Carl Jung, Shadow, Conscious, Unconscious, Iceberg, Self Awareness

Coaching is designed to probe those places, to slowly crack them open and illuminate what's there, giving us a chance to see into places that we haven't seen before so we can leverage what we find or rid ourselves of it entirely. As leaders, we can't become better if we don't grow and we can't grow if we don't know who we are.

In Karl’s book he says:

“Becoming aware of what lies beneath, of what is unconscious, is the gateway to healthy leadership...If you don't know yourself, you can't lead yourself and you have little hope of leading others well.”

The part of the iceberg that's underwater sinks ships. And alone, we can only discover so much of it.

The disruptive nature of coaching helps us expose these blind spots and uncover the uncomfortable. As we begin to know more of ourselves, we can control our response, understand what it feels like to be on the other side of us, and choose to show up differently.

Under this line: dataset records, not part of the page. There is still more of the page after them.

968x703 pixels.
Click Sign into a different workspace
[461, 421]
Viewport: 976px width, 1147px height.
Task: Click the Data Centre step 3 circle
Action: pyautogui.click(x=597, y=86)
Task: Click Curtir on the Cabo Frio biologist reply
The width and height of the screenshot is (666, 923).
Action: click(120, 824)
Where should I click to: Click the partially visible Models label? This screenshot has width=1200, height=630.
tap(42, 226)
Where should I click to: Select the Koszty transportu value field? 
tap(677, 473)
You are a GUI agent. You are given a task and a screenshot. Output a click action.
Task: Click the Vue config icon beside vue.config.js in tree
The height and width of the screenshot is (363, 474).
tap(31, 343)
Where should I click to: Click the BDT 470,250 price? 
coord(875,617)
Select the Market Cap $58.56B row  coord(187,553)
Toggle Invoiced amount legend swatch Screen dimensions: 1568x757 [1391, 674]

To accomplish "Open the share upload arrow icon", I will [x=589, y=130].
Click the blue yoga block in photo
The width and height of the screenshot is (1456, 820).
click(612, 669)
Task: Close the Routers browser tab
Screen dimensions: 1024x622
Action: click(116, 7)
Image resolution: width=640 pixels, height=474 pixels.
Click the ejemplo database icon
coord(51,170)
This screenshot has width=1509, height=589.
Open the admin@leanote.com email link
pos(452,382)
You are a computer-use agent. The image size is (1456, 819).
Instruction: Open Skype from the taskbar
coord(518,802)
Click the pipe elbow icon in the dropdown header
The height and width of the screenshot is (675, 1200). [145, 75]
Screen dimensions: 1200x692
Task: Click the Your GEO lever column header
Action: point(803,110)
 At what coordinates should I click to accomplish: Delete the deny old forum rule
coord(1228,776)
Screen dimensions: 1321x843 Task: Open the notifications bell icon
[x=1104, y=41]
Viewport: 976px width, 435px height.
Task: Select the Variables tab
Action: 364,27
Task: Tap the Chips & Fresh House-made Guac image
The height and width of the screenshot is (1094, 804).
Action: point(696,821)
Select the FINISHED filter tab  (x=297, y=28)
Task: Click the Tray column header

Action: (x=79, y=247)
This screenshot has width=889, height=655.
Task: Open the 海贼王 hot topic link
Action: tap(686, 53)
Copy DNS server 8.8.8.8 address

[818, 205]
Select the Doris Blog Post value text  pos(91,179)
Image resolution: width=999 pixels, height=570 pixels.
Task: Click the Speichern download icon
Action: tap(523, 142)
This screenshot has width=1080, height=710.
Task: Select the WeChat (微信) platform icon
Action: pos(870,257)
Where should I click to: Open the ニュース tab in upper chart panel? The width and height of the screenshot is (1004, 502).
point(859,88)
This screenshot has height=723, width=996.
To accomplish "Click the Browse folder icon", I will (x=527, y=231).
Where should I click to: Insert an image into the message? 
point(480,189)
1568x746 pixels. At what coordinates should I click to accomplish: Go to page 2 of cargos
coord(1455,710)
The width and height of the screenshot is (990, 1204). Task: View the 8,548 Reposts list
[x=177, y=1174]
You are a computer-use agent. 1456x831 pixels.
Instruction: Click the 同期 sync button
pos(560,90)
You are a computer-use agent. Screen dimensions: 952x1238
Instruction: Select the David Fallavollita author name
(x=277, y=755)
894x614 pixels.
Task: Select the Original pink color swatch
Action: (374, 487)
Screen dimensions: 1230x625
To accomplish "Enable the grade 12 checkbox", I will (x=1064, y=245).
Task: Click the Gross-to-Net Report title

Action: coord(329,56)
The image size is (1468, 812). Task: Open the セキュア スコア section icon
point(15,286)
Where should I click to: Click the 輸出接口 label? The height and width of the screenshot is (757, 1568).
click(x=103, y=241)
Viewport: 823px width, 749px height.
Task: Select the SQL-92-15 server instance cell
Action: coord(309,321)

The Benefits of Embracing Uncomfortable Truths in Leadership Development

Adding personal upheaval to this already turbulent world is, admittedly, a difficult sell. It's asking leaders to do difficult work. It's asking those who are asked the tough questions to ask more of them. It's asking those with lots to do to do more.

It's asking those who are already sailing through storms to intentionally rock the boat. It's asking us to be comfortable being uncomfortable. Some of us will dismiss the thought entirely, go back to business as usual with that same manic Monday morning on repeat.

But if we resist that pull and invite a guide to walk through disruption with us, we'll soon see the growth and innovation that comes in that liminal space. We'll be prepared for external disruption through how we’ve welcomed internal disruption. And we'll deepen our confidence as we discover more of our authentic selves.

Can you afford to not be disrupted by a coach?